Jafaris Buch ist eine umfassende Stoffsammlung für all diejenigen, die sich mit nicht-westlicher moderner Kunst und/oder moderner Kunst im Iran auf einem wissenschaftlichen Niveau auseinandersetzen wollen. Ohne Frage ist diese Studie ein großer Gewinn für das Forschungsfeld. Dennoch ist ihr Umfang und ihre Dichte aber Fluch und Segen zugleich, denn ausgehend von der Fighting Cock Association beleuchtet die Autorin nahezu alle bestehenden Diskussionen über moderne Kunst im Iran. Das spiegelt zwar das breite Spektrum des sich neu etablierenden Forschungsfeldes wider, andererseits droht die Gefahr, dass die Leser*innen nicht nur den roten Faden verlieren könnten, sondern dass wir Forschenden eine allumfassende Kunstgeschichte neuschreiben, die wir zu Anfang unserer Forschungsreisen eigentlich dekonstruieren wollten.

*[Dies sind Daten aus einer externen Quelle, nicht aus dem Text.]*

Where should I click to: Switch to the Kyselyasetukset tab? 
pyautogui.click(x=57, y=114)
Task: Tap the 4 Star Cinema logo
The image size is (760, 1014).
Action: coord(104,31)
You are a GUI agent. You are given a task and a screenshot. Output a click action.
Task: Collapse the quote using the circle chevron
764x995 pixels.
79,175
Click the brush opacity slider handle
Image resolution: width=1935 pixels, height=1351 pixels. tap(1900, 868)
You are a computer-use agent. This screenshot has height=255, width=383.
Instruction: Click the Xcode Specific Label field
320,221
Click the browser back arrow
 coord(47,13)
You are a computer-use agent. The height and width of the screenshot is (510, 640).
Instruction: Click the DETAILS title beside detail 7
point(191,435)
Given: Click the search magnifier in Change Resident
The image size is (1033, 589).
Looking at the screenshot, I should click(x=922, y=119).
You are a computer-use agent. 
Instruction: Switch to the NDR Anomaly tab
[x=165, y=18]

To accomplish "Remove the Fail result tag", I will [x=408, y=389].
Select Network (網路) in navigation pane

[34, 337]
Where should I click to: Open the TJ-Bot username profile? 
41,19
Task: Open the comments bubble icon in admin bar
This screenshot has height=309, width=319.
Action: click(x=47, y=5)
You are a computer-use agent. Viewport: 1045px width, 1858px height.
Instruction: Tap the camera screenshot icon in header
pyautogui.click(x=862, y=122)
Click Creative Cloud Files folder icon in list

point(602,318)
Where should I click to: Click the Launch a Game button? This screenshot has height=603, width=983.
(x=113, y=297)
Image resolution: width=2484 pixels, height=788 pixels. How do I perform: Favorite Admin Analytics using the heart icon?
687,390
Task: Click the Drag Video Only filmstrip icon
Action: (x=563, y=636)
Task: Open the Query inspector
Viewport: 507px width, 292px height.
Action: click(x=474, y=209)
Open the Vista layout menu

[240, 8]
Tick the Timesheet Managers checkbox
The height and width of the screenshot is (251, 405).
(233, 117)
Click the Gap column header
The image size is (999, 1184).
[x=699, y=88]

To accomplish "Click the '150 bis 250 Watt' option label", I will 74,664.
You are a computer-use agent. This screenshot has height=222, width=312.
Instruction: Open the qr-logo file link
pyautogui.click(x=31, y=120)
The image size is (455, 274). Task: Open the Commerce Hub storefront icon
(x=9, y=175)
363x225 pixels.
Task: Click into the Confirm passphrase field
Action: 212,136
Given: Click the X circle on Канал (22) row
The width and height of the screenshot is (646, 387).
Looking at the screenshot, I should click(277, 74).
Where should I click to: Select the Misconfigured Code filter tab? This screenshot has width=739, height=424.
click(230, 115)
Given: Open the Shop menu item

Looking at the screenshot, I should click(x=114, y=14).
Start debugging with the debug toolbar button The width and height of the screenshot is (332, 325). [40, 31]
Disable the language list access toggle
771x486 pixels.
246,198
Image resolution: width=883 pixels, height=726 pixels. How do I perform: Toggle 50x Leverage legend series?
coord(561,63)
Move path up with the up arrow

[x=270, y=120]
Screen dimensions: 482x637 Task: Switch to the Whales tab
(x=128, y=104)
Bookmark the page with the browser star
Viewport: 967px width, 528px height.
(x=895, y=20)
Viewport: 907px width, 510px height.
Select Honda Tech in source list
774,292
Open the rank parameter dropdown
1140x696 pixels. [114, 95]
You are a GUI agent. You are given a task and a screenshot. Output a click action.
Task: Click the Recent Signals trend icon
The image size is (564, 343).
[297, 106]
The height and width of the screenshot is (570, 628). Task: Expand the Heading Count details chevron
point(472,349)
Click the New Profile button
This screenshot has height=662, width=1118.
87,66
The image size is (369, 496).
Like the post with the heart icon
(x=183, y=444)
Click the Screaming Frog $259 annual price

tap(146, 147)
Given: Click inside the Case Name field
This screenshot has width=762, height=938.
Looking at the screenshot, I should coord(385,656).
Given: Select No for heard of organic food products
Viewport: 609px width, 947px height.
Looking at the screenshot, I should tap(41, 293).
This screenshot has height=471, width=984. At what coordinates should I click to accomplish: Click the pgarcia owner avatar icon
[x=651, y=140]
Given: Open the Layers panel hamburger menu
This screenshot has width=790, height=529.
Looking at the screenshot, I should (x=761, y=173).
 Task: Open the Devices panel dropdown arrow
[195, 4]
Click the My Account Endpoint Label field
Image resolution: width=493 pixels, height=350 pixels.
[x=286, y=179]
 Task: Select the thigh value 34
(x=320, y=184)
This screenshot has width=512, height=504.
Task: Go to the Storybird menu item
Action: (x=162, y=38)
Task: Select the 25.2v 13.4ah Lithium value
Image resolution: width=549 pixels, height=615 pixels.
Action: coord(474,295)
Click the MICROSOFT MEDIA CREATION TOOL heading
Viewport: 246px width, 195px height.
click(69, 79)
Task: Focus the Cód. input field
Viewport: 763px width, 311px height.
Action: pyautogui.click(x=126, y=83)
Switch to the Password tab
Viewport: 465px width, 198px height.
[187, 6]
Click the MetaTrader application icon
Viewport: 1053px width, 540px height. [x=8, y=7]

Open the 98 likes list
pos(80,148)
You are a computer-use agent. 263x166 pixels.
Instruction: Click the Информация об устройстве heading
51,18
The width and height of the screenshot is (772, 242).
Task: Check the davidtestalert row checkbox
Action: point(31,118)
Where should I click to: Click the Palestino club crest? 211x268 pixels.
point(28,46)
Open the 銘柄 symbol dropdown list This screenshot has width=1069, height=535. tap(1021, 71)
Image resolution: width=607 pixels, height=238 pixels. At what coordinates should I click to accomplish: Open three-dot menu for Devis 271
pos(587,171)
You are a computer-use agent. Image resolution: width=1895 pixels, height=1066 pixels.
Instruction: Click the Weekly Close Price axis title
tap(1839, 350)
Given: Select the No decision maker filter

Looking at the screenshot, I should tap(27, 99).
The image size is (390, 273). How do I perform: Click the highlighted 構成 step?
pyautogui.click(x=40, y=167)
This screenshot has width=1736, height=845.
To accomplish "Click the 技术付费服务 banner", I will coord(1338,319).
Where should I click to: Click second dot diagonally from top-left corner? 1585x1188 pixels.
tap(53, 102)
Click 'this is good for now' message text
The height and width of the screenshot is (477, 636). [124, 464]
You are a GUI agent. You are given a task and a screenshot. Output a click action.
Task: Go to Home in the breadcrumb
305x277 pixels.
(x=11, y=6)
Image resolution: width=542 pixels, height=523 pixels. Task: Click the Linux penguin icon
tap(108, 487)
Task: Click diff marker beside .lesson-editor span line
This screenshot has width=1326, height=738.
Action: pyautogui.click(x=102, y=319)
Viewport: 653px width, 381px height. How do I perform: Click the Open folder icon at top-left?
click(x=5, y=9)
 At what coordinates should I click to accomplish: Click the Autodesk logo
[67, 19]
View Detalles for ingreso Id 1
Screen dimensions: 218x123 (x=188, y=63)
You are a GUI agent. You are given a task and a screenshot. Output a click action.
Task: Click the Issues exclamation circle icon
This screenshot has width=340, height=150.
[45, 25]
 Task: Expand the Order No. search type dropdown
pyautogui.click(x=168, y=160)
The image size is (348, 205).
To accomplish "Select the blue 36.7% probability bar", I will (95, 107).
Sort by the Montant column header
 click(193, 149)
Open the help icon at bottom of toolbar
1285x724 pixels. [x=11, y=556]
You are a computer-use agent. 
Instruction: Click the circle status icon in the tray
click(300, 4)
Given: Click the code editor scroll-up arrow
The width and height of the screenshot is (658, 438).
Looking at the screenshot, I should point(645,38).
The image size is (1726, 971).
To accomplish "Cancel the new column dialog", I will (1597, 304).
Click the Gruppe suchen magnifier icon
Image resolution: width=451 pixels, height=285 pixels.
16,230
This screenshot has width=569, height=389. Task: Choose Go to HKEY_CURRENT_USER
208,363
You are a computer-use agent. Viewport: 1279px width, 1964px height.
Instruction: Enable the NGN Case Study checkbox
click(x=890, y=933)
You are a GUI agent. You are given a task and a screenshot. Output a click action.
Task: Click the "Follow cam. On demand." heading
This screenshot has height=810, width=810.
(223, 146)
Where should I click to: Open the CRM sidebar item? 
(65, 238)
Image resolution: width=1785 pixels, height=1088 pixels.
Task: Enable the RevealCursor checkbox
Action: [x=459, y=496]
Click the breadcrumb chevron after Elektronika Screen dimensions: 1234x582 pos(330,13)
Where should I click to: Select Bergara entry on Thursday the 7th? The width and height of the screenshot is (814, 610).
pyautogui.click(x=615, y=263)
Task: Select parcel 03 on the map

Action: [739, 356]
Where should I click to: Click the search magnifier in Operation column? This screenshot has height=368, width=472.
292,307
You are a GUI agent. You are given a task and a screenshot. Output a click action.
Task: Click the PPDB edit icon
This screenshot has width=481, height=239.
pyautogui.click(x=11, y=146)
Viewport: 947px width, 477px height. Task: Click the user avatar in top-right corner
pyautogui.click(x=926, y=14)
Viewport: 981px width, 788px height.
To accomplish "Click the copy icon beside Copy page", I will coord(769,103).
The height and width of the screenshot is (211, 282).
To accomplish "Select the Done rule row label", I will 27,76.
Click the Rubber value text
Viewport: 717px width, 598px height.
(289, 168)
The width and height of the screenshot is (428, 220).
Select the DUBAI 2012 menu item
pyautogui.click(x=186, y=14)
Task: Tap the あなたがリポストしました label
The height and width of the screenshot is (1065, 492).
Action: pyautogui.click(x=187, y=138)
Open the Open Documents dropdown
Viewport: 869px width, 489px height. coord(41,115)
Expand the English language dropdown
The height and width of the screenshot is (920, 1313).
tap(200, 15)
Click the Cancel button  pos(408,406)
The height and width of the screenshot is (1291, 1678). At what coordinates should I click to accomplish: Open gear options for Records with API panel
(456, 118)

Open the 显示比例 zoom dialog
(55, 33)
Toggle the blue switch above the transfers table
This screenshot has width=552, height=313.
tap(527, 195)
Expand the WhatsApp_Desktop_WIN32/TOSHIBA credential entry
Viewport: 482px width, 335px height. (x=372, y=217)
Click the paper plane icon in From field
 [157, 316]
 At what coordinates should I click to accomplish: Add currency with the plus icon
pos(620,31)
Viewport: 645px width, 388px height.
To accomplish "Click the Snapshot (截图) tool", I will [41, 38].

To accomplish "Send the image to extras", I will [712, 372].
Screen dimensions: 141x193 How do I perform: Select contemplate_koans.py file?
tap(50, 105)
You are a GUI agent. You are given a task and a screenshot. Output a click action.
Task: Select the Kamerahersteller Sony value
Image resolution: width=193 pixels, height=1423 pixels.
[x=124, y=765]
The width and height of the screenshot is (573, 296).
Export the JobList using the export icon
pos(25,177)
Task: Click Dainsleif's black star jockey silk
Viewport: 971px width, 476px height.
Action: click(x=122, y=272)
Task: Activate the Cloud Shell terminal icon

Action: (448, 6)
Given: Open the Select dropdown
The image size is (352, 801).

Diese Pionierarbeit dient trotzdem innerhalb und außerhalb des Irans als wichtige Grundlage für weitere Diskussionen und Forschungen. Denn durch das open access Format ist sie auch Forschenden im Iran zugänglich, die oftmals nur bedingt auf internationale Forschungsliteratur zugreifen können.